• [WORK TO COMPLETE] Rewrite the lines of the items below as a numbered list, leaving out any blank lines.

• [DATA SHOWN]
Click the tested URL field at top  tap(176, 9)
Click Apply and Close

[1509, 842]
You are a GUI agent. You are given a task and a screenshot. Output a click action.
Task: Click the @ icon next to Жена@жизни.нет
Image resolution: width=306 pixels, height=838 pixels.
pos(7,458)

• [OUTPUT OF THE TASK]
1. Click the tested URL field at top  tap(176, 9)
2. Click Apply and Close
3. [1509, 842]
4. You are a GUI agent. You are given a task and a screenshot. Output a click action.
5. Task: Click the @ icon next to Жена@жизни.нет
6. Image resolution: width=306 pixels, height=838 pixels.
7. pos(7,458)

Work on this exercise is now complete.